One thing that kind of gobsmacked me when I told friends and family that our baby had Down syndrome was a small amount of social isolation. But just a small amount. Two of my friends that I've known for decades of my life, one whom I've always considered kindred, have dropped completely off of my horizon. I've made contact. I still do. Who knows...maybe they've sailed off into the sunset to the West and one day I'll find them sailing back into my life like the sun rising in the East. I hope so.
So what else are you worried about? Seriously...write to me and tell me. I could have gone on and on for hours about the fears that plagued my last ever pregnancy. I am so sorry now that I wasted those first few months worrying about what would eventually be spoken out loud, and then the last long months worrying once we knew, but what else can you do when you're faced with such monumental uncertainty? Trust me when I say this, but this is as bad as it gets. As in it likely won't get any worse. Right now, where you are now, with the sick worry and fear that you can do nothing about, or change, is about as bad as it gets. Yes Jack is healthy. We haven't had to deal with multiple surgeries and conditions. But I have a huge network of friends in the Ds community who have had to. And they all say the same things. The nagging fears while they were pregnant was worse by far than the healing corrective surgeries their babies underwent to make them better. It's true. Read some blogs. Read my blog. They all say the same thing, and that is, to paraphrase, Babies with Down syndrome are just babies. Small people. Young beings. Infant humans. Who will grow into amazing children and awesome adults. And they will rock their own worlds. They just happen to have a little extra genetic material.

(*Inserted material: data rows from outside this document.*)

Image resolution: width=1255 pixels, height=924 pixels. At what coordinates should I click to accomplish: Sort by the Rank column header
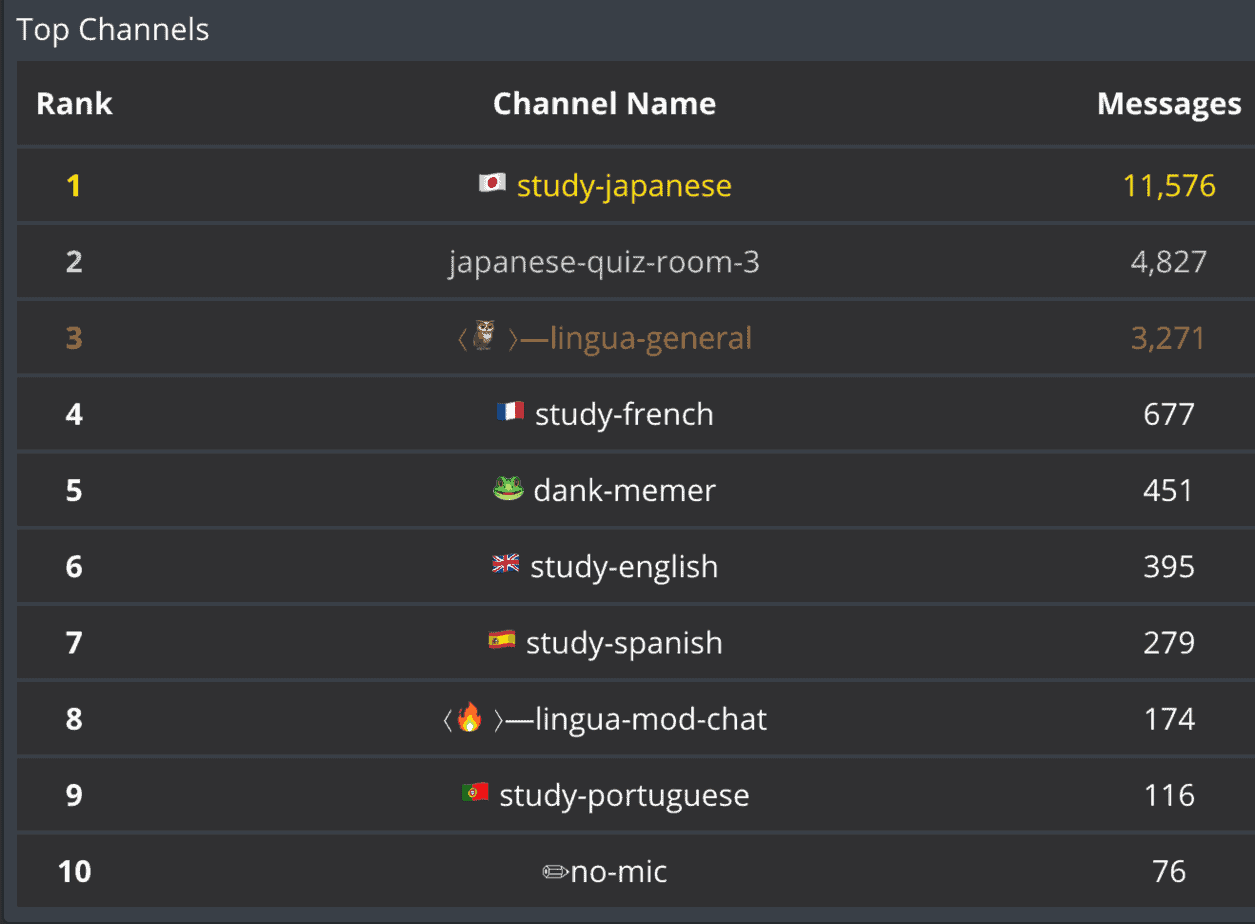(74, 104)
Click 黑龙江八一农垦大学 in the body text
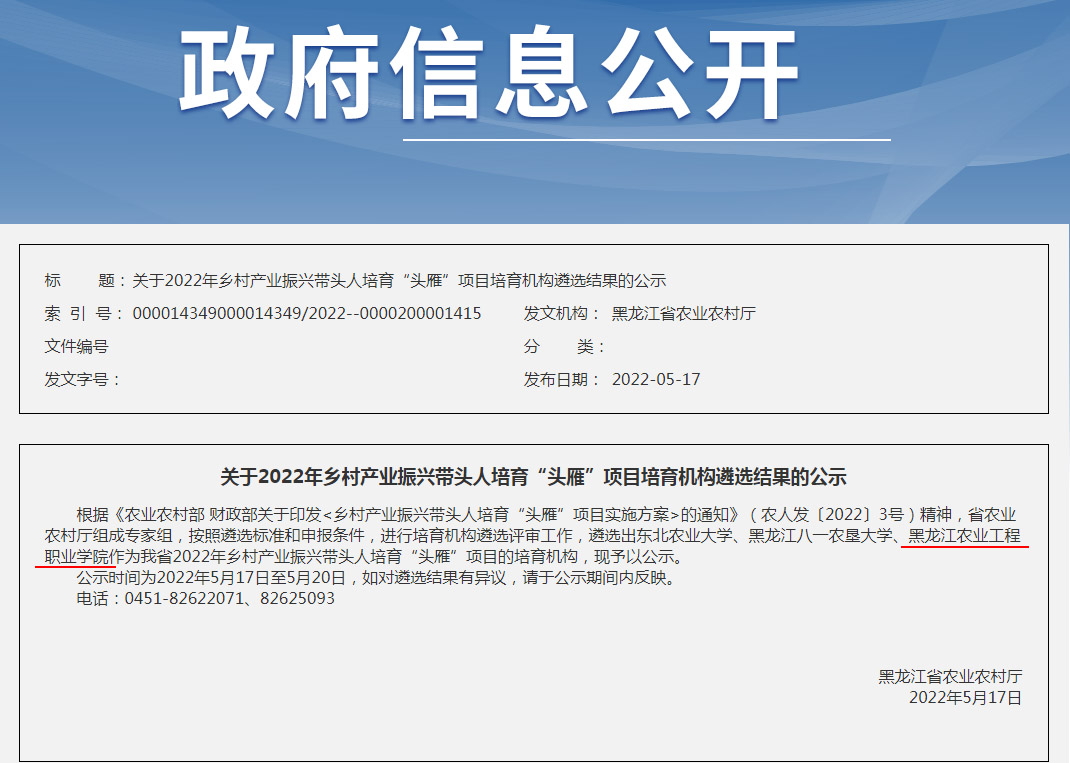The height and width of the screenshot is (763, 1070). [820, 536]
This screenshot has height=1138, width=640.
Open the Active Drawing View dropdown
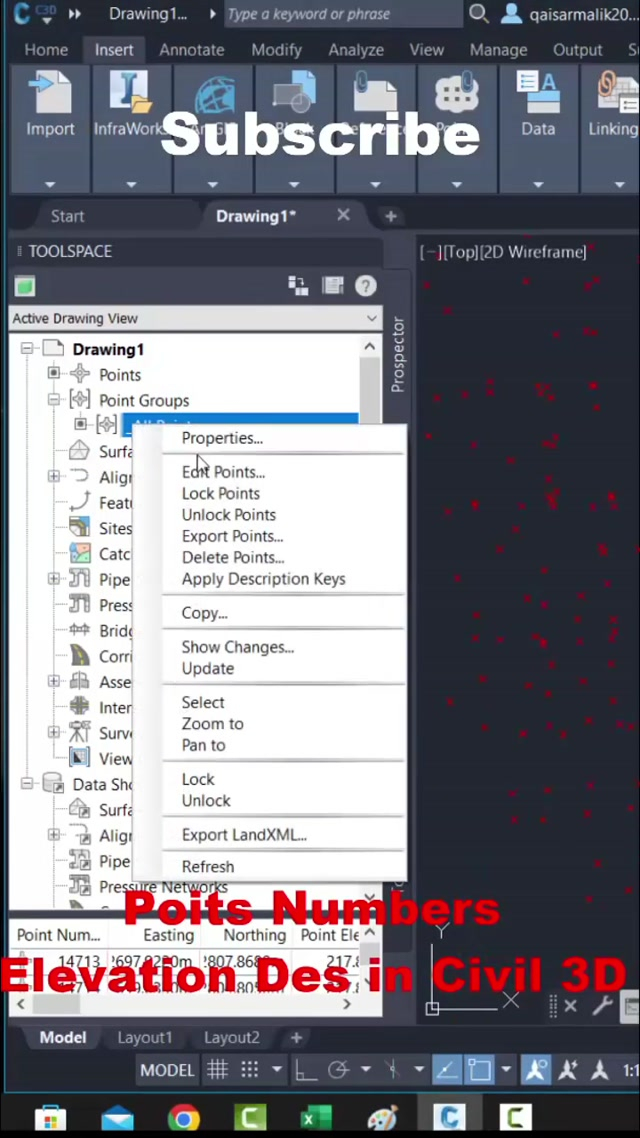pos(195,318)
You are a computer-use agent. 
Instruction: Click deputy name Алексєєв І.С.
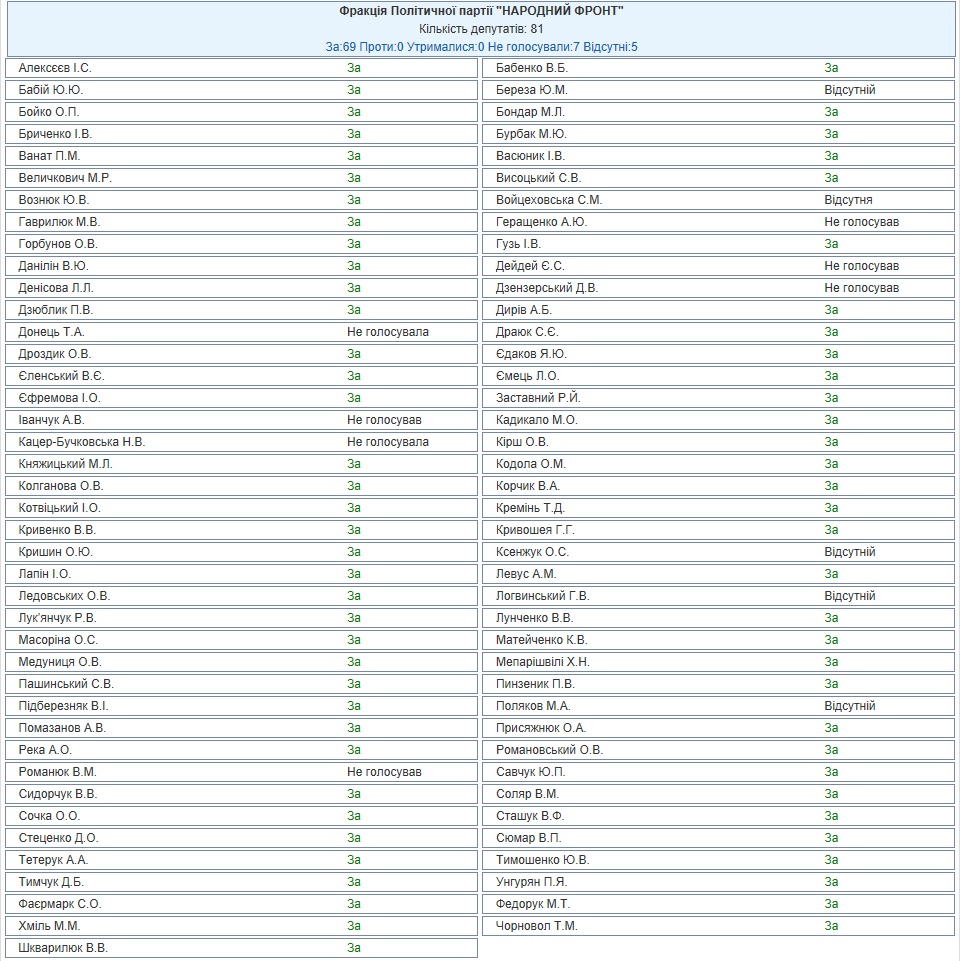(x=55, y=68)
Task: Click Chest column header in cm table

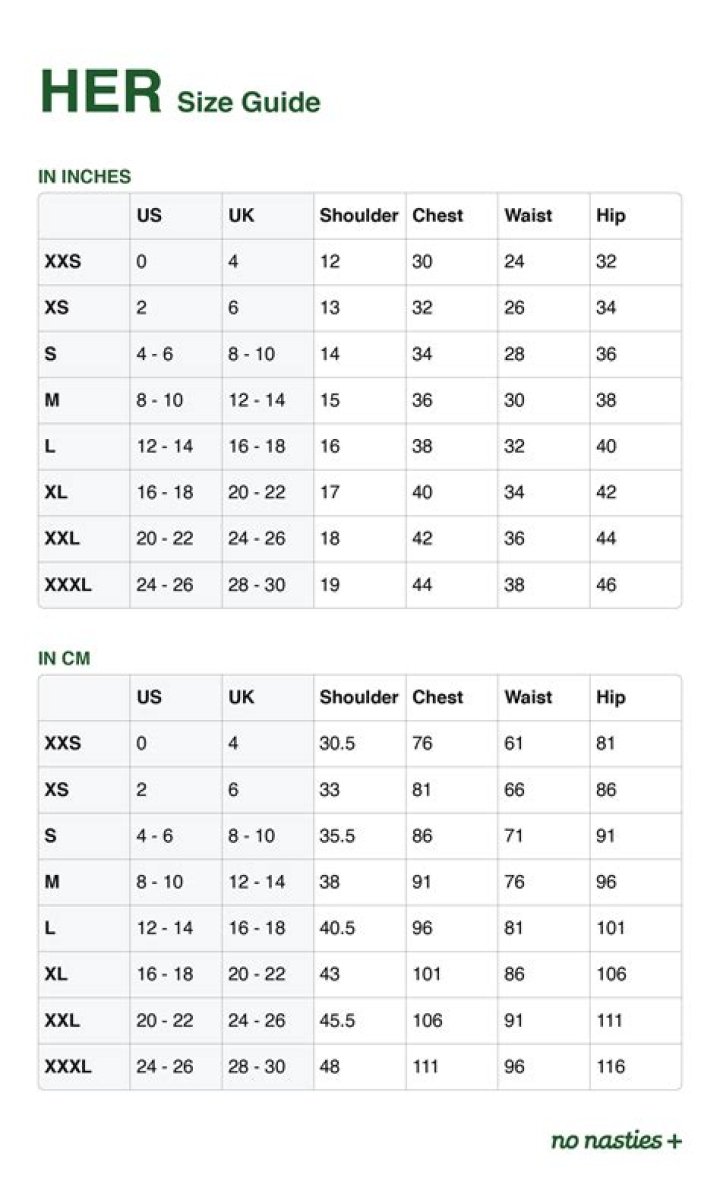Action: point(438,697)
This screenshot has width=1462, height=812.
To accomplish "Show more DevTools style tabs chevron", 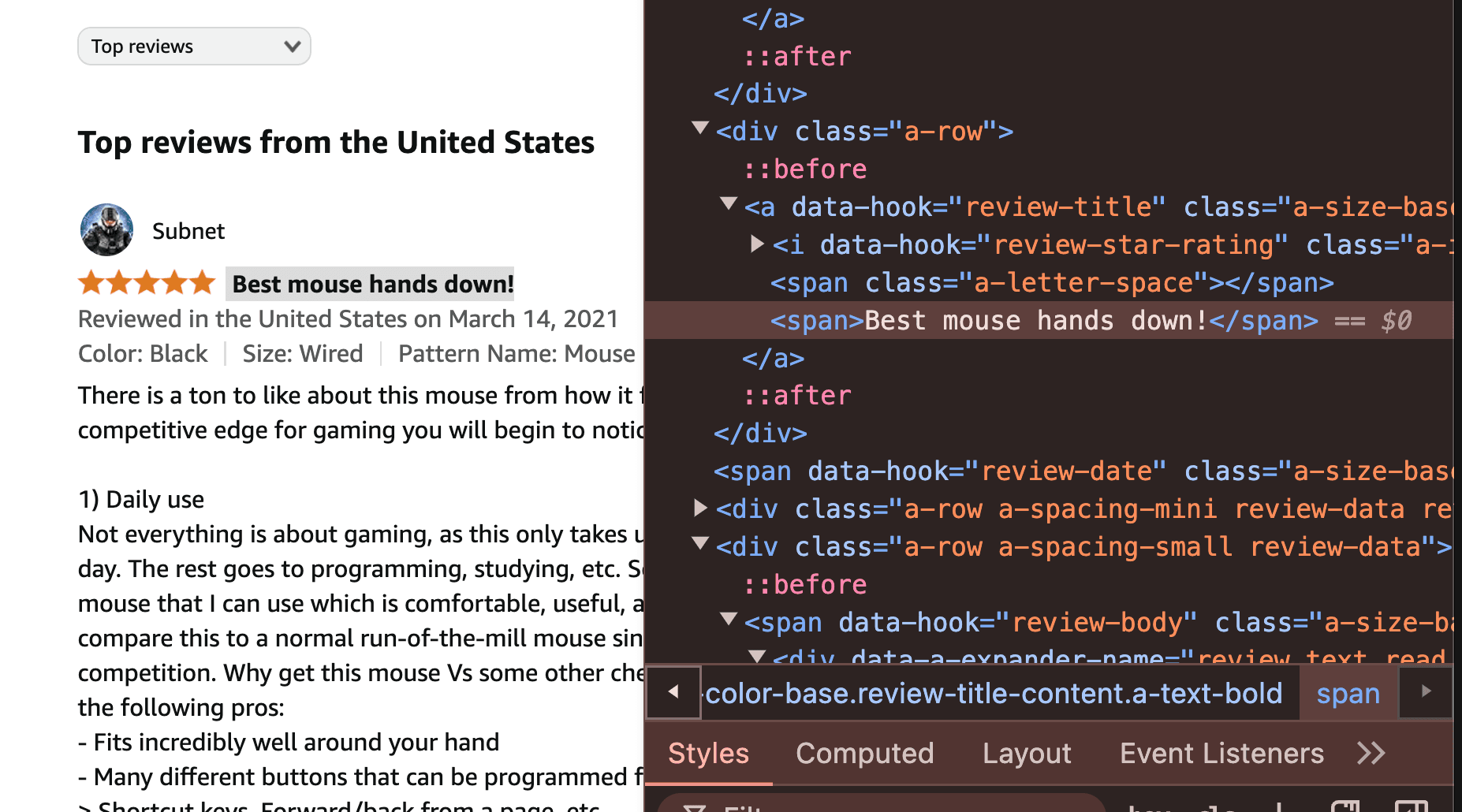I will 1371,754.
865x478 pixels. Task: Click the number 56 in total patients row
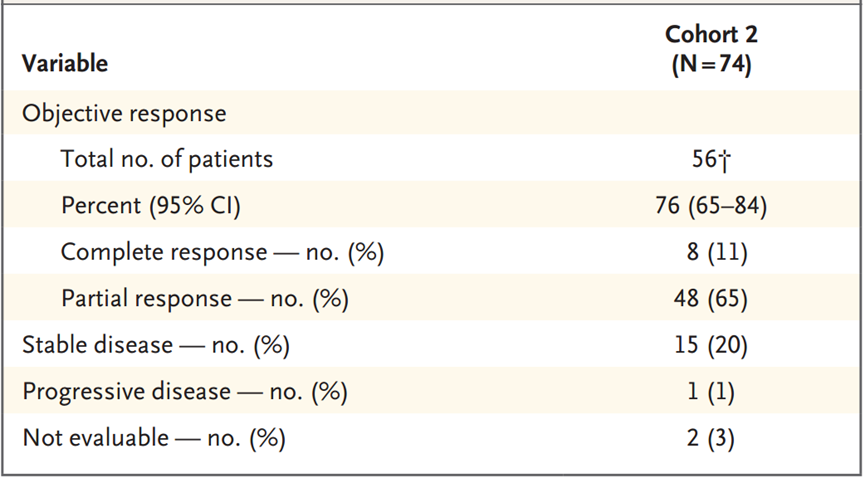coord(703,159)
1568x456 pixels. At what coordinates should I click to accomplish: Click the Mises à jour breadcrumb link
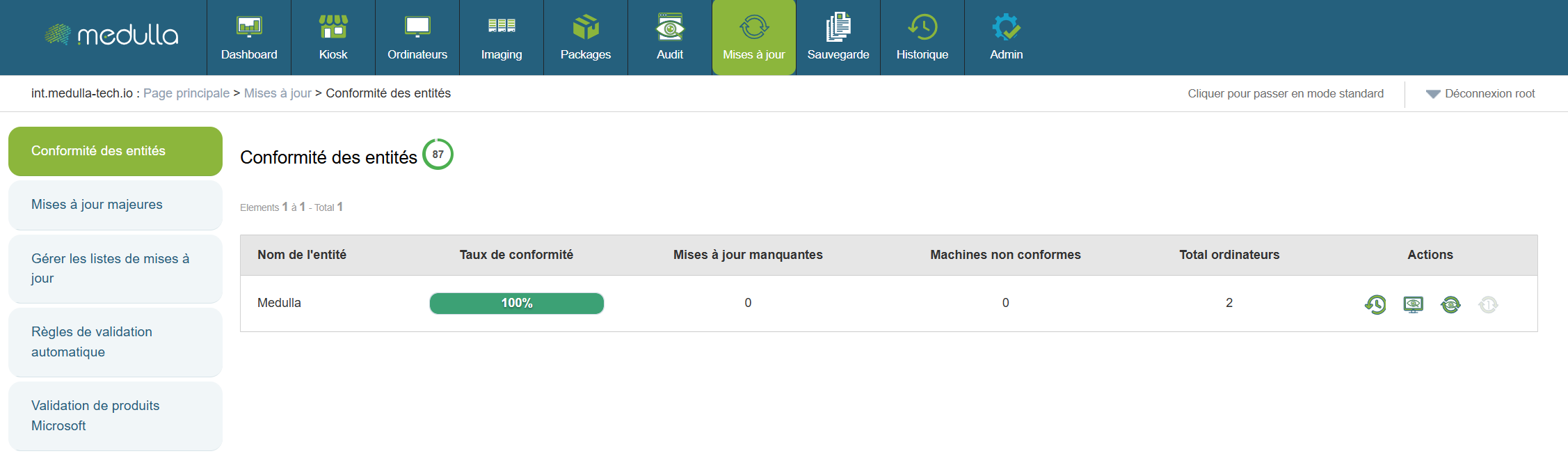tap(278, 93)
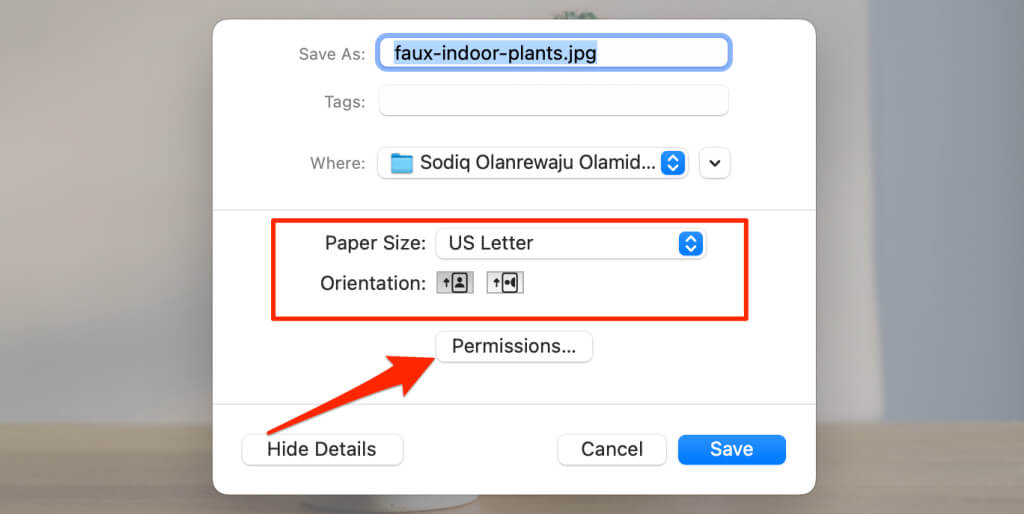Open the Paper Size US Letter dropdown
The width and height of the screenshot is (1024, 514).
pyautogui.click(x=571, y=244)

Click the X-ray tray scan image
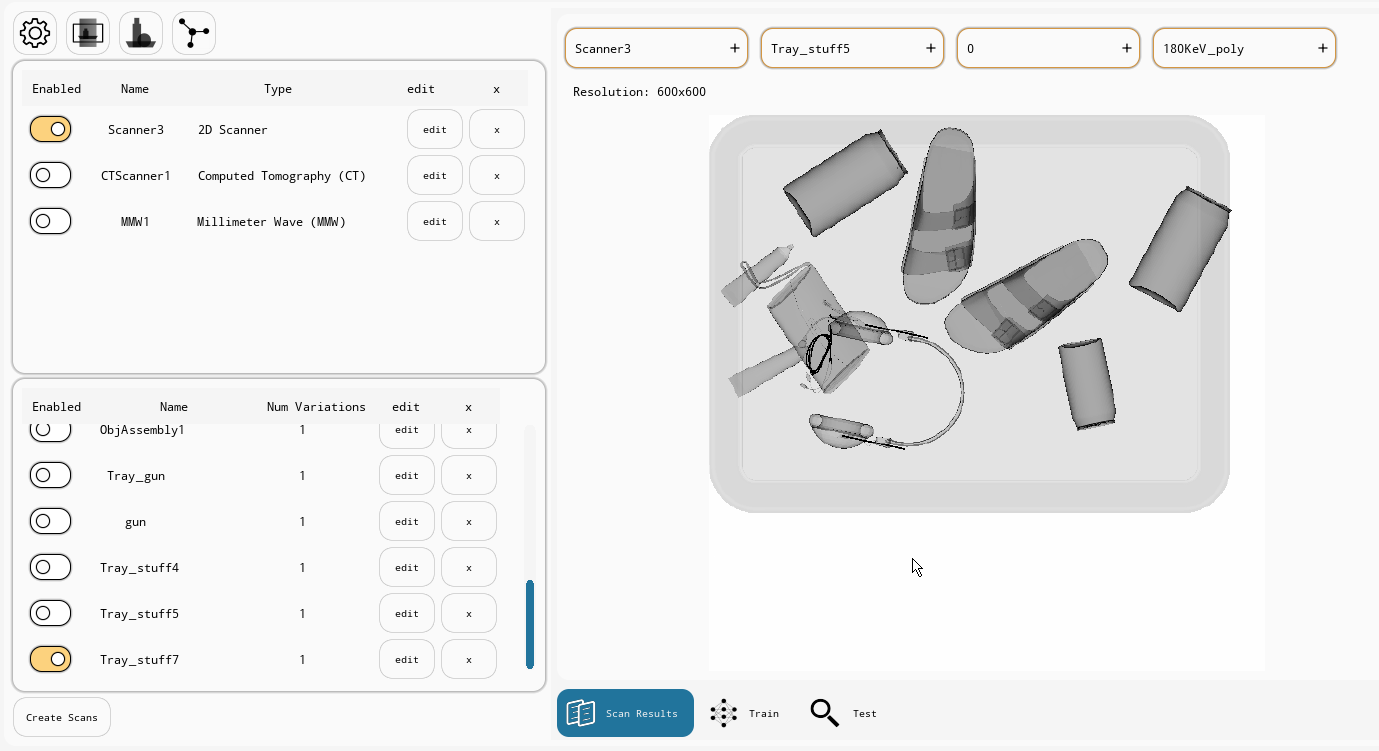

So please, before you decide to let go of that living being inside of you, read my blog and let Jack show you the potential you are carrying within you. Please. Showing Down syndrome in real life is the sole purpose behind inviting the World Wide Web into our private lives. It's my effort to show any scared Mommy or Daddy to be, that babies with Down syndrome are more like babies without Down syndrome than they are different. They're just babies!
With love,
Tracy
Post Script: I've also found that since Jack has Ds, there are tons of opportunities, events, discounts and countless other resources for family events available to both him and his siblings and parents that would not be available other wise. Have you priced Disneyland lately? Jack gets a significant discount for his entire family! Do you love our National Parks? Jack gets 50% off for himself and everyone in his party for his entire life! The resources are boundless!